The racial-justice protests that shook the Mile High City a year ago have led to at least five lawsuits against the Denver Police Department, including one filed by Michael Acker, who contends that DPD officers shot to maim, and another by Russell Strong, who lost an eye after being struck by a kinetic-impact projectile while holding a sign bearing the peace symbol. And in December, the Office of the Independent Monitor issued a report excoriating a wide range of departmental practices throughout the events.
The Denver Police Department's response? On May 4, DPD officials revealed discipline but no termination for a grand total of two officers, Diego Archuleta and Derek Streeter; Archuleta was suspended for six days, while Streeter will be sitting out for ten. And while the chair of Denver's Citizen Oversight Board has reportedly said more cops could be punished for their protest-related efforts, there's been no hint of anything beyond suspensions.
The Archuleta incident took place just after midnight on June 1, 2020, the fifth day of demonstrations following the murder of George Floyd in Minneapolis. According to his DPD discipline order, "The protests were of an unprecedented scale and each day after sundown, the legitimate protest activity devolved into destructive and violent riots."
In reviewing footage from body-worn cameras that captured interactions between District 4 impact teams and citizens on the 1400 block of Logan Street, a sergeant flagged footage showing a woman in a small sport-utility vehicle who "was expressing contempt for the officers' action." Archuleta is said to have reacted to her asking "What, they gonna kill this guy?" by unleashing a blast from his "OC fogger" — oleoresin capsaicin is the active ingredient in pepper spray — at the woman's windshield before walking away.
When questioned about his actions, Archuleta admitted, "I made a mistake. ... As soon as I did that, I, you know, I wanted to remove myself, because I shouldn't have OC-fogged her windshield."
His conclusion: "I'm better than that, and I just apologize."
Like Archuleta, Streeter was dinged for reacting to verbal criticism with violent force. His suspension order cites body-worn camera footage from just after 11 p.m. on May 29, day two of the protests, when he was riding on the running board of a police vehicle as it traveled north on Broadway and stopped just south of the 14th Avenue intersection.
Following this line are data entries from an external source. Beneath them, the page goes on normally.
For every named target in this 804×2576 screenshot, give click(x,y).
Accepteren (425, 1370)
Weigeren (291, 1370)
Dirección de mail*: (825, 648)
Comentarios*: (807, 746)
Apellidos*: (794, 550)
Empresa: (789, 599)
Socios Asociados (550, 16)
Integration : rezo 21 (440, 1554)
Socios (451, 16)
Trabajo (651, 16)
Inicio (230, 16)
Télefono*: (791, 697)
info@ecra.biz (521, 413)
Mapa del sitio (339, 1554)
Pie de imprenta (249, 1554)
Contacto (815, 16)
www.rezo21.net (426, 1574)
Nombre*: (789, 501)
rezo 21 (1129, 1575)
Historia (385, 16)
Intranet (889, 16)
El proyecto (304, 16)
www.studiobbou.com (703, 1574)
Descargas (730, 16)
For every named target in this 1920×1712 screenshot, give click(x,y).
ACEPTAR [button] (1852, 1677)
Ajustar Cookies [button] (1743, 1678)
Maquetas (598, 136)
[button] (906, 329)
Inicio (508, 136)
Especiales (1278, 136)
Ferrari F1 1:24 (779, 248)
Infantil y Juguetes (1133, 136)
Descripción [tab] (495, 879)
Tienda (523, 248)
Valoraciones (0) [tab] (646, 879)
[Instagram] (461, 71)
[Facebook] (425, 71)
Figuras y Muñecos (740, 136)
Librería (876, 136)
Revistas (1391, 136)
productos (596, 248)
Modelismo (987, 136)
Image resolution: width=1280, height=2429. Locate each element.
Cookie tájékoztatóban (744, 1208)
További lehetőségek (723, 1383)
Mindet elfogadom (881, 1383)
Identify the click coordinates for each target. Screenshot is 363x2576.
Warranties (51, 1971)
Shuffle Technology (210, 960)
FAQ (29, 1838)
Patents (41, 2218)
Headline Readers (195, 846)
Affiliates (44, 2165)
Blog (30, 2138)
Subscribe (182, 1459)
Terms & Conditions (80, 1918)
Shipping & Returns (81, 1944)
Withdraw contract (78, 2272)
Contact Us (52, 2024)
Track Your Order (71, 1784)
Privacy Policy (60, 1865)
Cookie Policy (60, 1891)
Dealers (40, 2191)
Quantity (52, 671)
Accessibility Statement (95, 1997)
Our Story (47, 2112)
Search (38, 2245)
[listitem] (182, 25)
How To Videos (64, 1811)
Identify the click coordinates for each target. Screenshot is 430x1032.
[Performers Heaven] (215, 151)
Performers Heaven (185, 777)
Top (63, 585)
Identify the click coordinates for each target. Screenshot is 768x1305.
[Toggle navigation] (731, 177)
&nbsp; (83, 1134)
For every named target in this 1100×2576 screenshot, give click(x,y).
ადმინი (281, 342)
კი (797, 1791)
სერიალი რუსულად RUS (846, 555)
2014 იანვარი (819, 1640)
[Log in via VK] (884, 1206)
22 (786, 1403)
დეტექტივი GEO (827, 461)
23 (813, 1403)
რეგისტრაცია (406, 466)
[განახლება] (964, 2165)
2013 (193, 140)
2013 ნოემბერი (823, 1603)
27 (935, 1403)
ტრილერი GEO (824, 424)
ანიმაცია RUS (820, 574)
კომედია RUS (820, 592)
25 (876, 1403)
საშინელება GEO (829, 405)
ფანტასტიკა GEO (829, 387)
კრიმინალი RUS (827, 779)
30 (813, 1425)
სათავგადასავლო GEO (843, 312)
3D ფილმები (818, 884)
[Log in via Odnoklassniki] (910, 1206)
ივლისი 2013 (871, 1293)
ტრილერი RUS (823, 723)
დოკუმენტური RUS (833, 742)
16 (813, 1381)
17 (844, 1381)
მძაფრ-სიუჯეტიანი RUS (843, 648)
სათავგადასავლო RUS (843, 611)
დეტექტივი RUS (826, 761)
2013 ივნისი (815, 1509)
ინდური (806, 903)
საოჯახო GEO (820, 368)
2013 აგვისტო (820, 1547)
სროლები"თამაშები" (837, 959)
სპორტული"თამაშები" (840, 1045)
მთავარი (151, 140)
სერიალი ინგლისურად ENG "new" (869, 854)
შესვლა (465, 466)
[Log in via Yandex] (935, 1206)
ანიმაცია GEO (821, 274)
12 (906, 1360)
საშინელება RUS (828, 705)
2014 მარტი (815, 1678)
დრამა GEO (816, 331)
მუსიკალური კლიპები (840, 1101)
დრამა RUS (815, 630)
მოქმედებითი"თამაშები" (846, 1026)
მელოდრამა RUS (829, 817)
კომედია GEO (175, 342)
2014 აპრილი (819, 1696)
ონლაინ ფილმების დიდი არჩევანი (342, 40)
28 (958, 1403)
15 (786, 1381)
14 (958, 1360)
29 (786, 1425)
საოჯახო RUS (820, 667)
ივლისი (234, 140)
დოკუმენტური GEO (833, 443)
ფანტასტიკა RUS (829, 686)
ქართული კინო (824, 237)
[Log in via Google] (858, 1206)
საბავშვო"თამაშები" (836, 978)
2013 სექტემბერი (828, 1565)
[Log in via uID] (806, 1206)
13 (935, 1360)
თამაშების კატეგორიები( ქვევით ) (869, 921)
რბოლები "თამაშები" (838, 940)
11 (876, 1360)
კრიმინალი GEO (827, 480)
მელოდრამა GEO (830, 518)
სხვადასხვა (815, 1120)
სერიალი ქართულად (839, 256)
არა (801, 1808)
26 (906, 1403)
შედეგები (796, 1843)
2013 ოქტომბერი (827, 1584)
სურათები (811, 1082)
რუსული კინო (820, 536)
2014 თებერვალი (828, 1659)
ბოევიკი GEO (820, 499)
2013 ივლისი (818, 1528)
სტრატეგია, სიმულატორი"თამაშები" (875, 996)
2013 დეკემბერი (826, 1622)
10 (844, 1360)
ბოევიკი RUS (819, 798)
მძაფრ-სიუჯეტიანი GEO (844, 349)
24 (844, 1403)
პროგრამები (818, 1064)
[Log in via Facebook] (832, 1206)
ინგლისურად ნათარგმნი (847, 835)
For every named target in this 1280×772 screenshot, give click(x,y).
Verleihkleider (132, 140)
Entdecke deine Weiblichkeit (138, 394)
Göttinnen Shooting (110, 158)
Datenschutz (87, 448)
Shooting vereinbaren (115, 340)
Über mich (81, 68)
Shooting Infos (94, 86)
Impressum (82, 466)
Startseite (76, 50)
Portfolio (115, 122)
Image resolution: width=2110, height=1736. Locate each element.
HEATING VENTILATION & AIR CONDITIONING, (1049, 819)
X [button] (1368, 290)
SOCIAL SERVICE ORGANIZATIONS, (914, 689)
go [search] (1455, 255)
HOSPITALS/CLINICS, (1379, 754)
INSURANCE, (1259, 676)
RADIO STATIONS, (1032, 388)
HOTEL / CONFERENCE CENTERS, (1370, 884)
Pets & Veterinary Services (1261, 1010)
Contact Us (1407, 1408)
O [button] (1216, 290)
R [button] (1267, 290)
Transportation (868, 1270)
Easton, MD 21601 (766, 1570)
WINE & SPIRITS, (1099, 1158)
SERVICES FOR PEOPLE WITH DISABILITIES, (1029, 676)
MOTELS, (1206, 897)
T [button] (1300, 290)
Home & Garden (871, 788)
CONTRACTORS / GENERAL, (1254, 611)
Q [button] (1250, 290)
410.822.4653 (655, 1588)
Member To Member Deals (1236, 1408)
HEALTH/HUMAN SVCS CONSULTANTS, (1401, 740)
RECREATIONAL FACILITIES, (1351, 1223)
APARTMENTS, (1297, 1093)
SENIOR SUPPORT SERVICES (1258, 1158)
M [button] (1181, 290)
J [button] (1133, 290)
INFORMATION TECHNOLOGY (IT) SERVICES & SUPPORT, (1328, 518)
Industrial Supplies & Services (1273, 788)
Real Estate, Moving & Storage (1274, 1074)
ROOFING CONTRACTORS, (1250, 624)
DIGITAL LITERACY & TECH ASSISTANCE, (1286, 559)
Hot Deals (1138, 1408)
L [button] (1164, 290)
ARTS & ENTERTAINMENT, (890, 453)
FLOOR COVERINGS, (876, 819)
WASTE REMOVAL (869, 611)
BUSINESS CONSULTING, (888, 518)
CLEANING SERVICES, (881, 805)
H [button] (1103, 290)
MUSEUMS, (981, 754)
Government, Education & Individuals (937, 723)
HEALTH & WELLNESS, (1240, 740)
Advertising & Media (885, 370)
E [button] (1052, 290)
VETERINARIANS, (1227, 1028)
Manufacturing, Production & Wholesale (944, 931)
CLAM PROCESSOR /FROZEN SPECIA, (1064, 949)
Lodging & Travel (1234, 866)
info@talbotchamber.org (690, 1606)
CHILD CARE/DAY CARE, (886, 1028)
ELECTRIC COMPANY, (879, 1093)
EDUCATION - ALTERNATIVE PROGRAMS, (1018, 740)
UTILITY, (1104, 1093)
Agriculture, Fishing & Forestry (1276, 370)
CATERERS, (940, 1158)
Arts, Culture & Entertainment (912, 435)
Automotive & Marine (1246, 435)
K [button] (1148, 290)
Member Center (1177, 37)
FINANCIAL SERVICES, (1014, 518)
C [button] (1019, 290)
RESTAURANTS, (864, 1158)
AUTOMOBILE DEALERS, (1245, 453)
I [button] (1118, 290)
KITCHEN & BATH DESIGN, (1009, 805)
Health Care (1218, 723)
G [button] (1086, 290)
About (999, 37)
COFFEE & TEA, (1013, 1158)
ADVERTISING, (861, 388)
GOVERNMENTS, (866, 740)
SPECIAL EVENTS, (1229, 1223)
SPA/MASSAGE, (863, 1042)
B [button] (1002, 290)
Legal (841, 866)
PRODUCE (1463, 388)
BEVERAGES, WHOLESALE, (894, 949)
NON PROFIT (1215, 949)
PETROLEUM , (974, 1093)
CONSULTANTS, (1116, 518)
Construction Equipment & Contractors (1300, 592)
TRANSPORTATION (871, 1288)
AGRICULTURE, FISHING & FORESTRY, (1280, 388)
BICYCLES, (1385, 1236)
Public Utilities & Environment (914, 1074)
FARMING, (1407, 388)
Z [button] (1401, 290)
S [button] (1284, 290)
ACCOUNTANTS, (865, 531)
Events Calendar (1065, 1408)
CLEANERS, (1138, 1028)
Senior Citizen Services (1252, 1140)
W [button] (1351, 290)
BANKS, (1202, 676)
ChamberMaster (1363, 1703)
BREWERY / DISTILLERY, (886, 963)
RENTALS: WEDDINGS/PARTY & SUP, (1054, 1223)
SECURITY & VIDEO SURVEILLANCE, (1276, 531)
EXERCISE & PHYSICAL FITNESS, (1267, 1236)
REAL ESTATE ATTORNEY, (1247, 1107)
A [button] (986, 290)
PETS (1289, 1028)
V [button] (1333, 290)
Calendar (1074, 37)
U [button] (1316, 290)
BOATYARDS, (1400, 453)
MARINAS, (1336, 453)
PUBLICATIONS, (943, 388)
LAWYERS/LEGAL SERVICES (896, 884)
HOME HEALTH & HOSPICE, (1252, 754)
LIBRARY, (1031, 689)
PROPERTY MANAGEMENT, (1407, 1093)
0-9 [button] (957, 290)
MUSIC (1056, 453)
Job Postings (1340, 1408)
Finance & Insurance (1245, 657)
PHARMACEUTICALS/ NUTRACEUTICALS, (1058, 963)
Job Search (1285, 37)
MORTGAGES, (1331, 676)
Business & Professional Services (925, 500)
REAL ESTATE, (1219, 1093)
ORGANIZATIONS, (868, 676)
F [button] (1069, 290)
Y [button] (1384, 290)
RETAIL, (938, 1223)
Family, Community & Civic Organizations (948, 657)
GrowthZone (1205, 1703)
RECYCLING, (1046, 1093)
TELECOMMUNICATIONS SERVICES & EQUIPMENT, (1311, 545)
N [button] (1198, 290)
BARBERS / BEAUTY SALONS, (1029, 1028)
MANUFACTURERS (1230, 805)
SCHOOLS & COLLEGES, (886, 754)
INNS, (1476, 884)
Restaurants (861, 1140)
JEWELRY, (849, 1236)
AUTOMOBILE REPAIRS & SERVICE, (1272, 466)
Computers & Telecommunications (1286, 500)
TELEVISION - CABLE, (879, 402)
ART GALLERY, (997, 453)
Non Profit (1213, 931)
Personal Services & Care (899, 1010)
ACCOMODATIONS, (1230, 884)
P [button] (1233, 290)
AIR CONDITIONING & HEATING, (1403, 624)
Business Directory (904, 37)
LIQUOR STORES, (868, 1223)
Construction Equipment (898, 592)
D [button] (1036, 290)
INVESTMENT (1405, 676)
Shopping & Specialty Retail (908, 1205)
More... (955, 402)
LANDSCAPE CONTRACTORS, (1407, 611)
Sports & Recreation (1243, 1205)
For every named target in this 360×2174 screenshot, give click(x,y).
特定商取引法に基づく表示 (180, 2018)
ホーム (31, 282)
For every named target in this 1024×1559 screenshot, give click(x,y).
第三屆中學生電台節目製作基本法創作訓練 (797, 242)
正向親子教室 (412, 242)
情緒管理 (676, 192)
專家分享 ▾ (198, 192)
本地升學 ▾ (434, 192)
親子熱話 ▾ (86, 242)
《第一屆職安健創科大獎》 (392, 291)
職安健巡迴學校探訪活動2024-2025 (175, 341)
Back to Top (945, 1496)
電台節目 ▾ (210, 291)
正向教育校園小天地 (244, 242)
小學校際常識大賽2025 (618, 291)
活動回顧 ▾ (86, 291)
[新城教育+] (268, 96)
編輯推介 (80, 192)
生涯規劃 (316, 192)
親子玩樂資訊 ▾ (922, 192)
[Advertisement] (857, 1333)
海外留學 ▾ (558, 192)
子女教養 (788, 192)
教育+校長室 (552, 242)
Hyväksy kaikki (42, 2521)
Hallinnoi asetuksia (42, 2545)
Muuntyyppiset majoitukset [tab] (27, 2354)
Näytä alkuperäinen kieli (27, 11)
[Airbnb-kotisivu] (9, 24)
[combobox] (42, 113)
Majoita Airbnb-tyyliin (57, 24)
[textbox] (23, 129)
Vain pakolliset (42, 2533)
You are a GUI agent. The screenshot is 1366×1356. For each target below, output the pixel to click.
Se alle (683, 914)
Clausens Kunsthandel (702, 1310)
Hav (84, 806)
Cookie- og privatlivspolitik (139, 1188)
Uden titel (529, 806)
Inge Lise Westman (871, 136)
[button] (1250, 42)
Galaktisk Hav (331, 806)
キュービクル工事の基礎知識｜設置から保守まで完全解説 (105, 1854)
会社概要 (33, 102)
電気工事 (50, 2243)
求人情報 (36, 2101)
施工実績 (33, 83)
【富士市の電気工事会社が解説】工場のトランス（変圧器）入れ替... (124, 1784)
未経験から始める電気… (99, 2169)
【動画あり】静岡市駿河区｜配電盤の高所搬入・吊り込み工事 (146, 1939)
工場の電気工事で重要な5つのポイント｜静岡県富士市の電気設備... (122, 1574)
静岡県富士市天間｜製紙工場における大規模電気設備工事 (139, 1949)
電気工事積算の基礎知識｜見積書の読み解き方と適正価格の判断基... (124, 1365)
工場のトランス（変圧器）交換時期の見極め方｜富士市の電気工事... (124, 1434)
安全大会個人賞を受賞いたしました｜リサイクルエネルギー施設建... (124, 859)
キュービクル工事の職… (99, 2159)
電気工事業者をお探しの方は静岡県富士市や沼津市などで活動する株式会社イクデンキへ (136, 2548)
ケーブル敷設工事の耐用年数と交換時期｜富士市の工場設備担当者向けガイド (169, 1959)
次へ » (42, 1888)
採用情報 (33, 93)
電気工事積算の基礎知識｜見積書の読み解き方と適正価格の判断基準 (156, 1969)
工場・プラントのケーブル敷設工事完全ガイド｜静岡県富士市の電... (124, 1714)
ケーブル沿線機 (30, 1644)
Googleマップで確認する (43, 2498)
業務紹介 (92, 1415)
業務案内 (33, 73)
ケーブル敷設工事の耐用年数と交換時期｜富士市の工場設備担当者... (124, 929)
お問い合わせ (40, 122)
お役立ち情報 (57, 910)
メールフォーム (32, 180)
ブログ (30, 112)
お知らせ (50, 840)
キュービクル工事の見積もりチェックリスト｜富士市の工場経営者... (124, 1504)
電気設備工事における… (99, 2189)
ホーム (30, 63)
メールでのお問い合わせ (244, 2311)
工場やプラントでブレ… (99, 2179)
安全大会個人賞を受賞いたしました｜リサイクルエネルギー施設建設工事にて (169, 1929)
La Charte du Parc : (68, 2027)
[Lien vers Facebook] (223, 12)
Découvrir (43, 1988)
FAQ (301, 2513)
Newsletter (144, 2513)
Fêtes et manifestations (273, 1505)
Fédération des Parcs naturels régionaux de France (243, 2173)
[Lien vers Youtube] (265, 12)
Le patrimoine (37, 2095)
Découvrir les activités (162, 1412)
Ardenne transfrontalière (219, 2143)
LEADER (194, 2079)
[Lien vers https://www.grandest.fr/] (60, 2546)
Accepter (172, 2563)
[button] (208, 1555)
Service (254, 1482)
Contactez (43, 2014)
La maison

At that point, the vehicle stopped, the officers dismounted and Streeter was seen "reloading and recharging his PepperBall launcher."
At that point, a light-colored sedan drove by and one of its occupants yelled, "You can't even spell country [unintelligible]." A second, similarly hued vehicle followed, with a female hollering, "This is what y'all get [uintelligible]' and a man adding, "Fuckwad! You pussies! [unintelligible]."
Streeter's reaction? He fired "three PepperBall rounds in the car's direction."
In a subsequent interview, Streeter claimed that he'd fired at the car because "I believed this male was positioning himself to throw something at us or assault us as he passed, [because of] the fact I could not see both of his hands as he was hanging out of the vehicle."
But "Officer Streeter's explanation for firing the three rounds is not plausible," the investigators concluded. "The passenger was hanging out of the window while screaming obscenities at the officers, likely holding onto the moving car as it proceeded away from the officers. The moving car was a significant distance away from the officers when Officer Streeter first attempted to fire PepperBalls. ... At that initial distance, the passenger did not present a viable threat to the officers. The vehicle was even farther away at the time of the firing."
These actions were clearly problematic — but that it took nearly twelve months to administer what are essentially a pair of wrist slaps is an indictment of the current discipline system that will do little to persuade critics that the Denver Police Department is capable of policing itself.